The system can be delivered at volume – which could benefit the London market, where 66,000 new homes need to be built each year to meet the London Housing Plan. The Mayor Sadiq Khan has set a target for 50% of new homes to be ‘genuinely affordable.’
Mr Workman said that Atkins was already working with the London Borough of Lambeth to deliver new Metrohomes at Hillside Gardens. With Atkins’ reputation as a world-leader, this development will certainly be watched with interest.
Future homes on trial
Home Group was certainly living up to its reputation as one of the country’s most ambitious housing associations, with a project unveiled by Brian Ham, executive director for development.

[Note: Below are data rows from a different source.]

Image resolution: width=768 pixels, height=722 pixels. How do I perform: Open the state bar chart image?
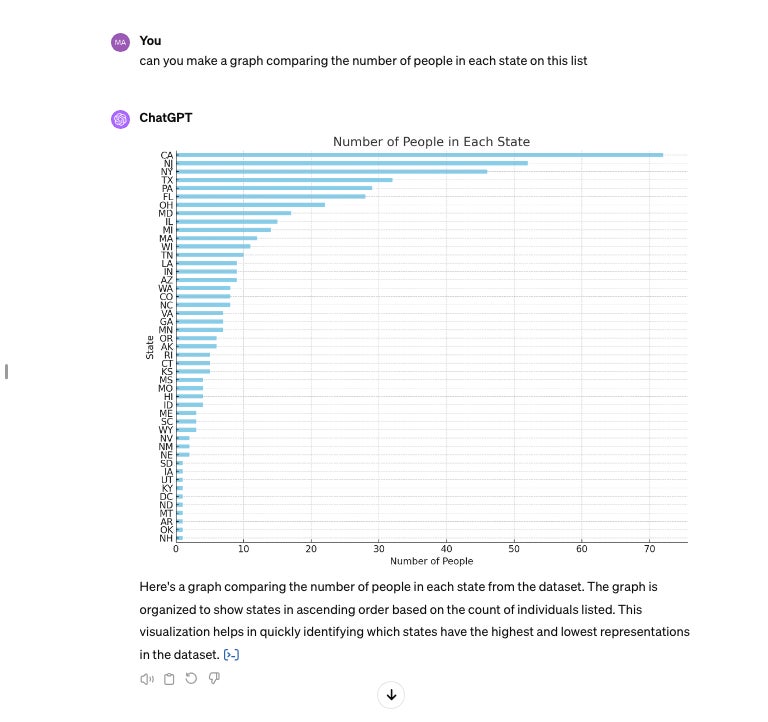click(x=415, y=350)
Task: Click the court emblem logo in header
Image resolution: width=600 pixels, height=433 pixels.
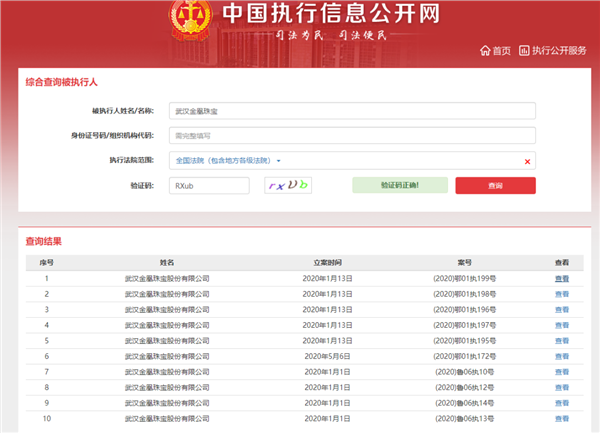Action: [186, 19]
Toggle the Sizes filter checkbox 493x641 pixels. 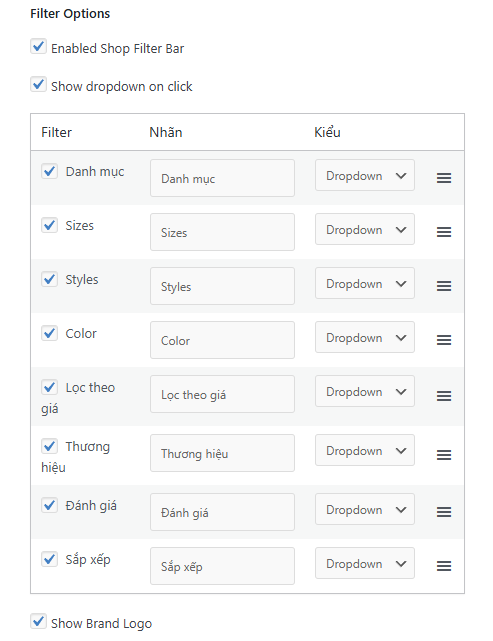pyautogui.click(x=49, y=225)
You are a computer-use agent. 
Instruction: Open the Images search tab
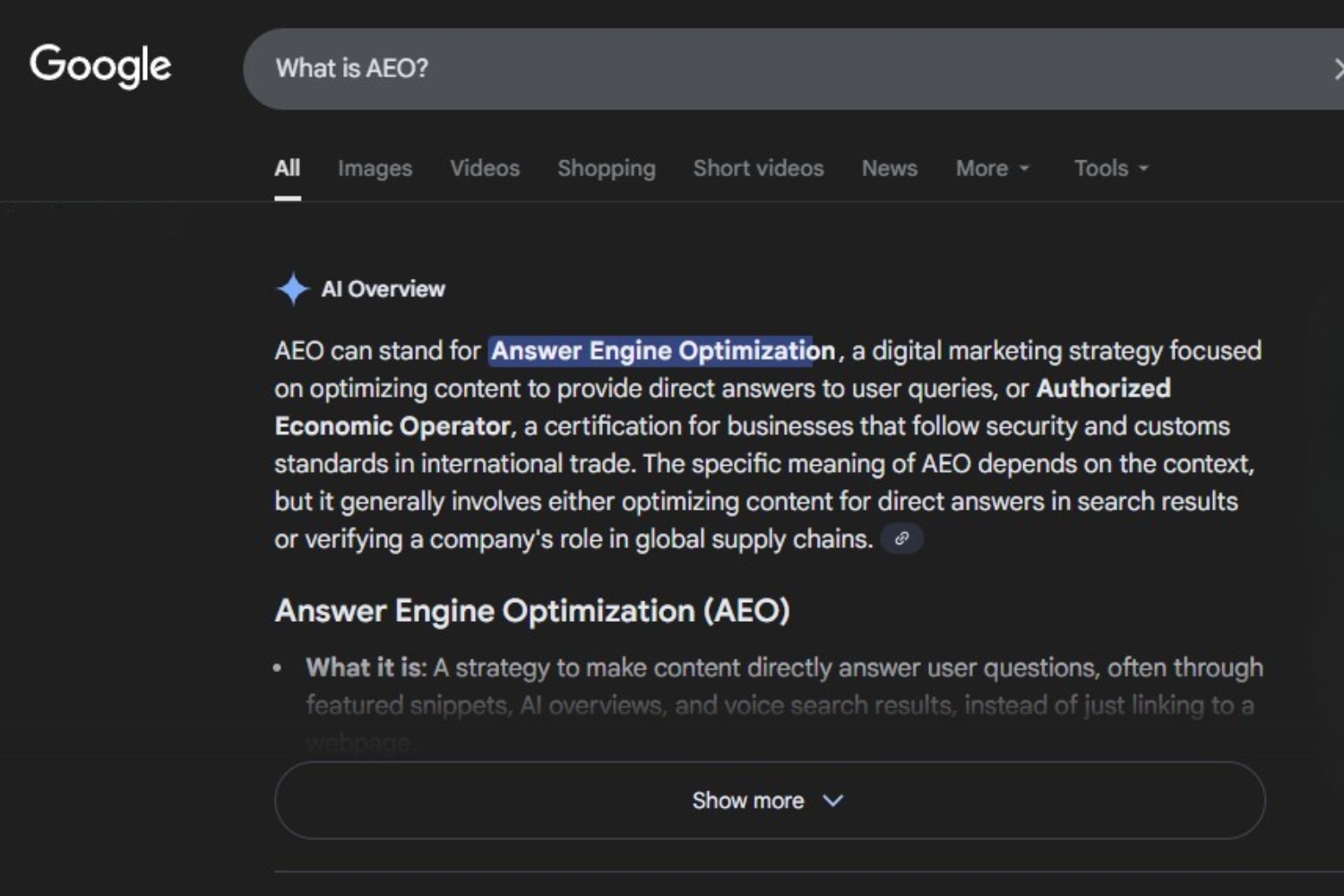click(375, 168)
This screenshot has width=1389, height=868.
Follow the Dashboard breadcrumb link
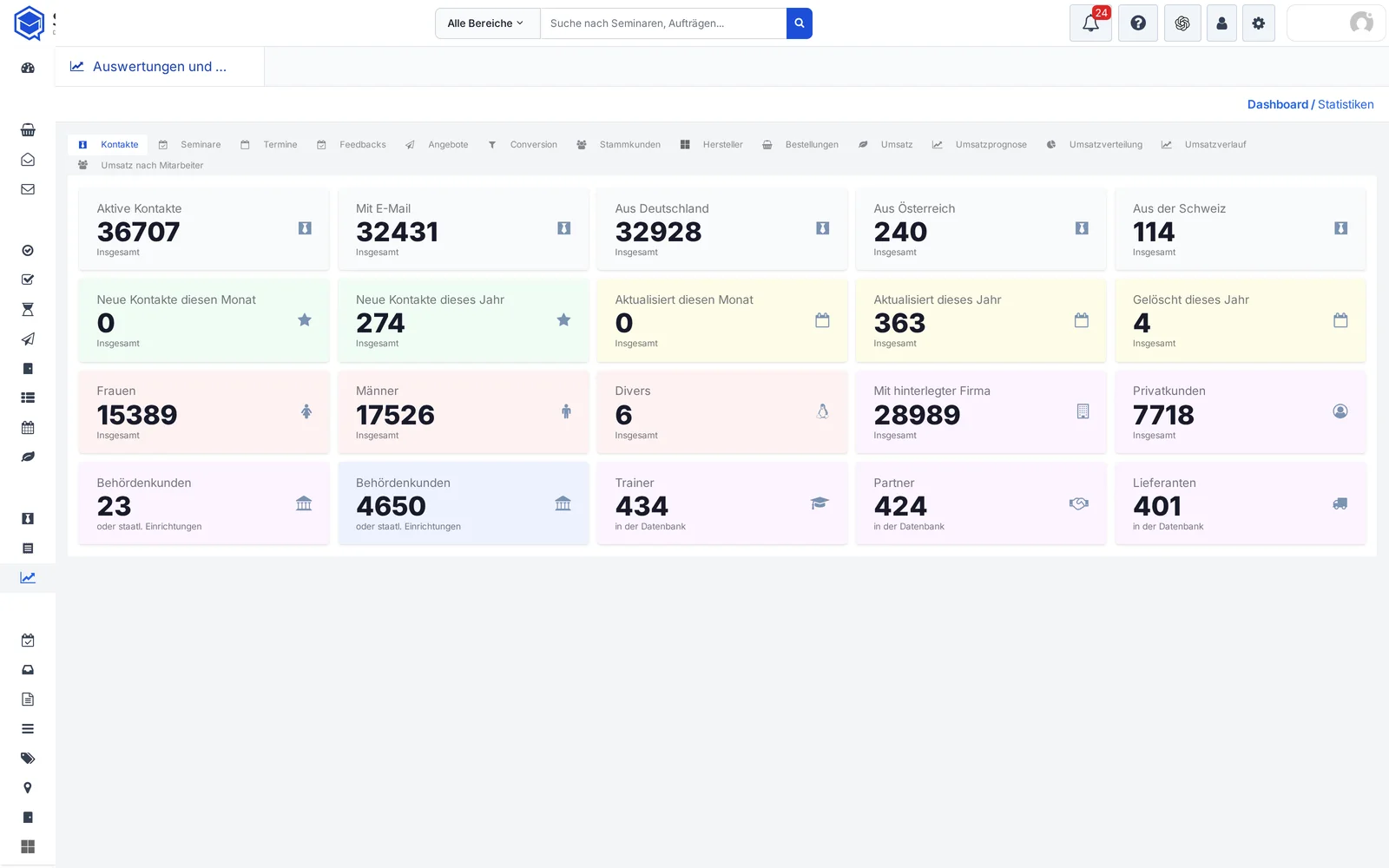click(x=1277, y=104)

Ham said the association has plans to build 10,000 new homes between 2017 and 2022 and is investigating how modern methods of construction will play a part.
It is developing a site in Gateshead called the Innovation Village, which will trial – with the participation of the inhabitants – different modern methods of construction, three different heating systems and a range of ‘smart technologies’. The Village will form part of the Great Exhibition of the North which opens in June. The whole project is an exemplar of how quickly homes can be built if the will is there, said Mr Ham. The project started in August 2017, the scheme went in for planning permission in January, and work started on site in March. The first phase will be completed in June. The different MMC methodologies selected so far are: volumetric light weight steel frame; panelised light steel frame; aerated concrete panels; and volumetric timber frame.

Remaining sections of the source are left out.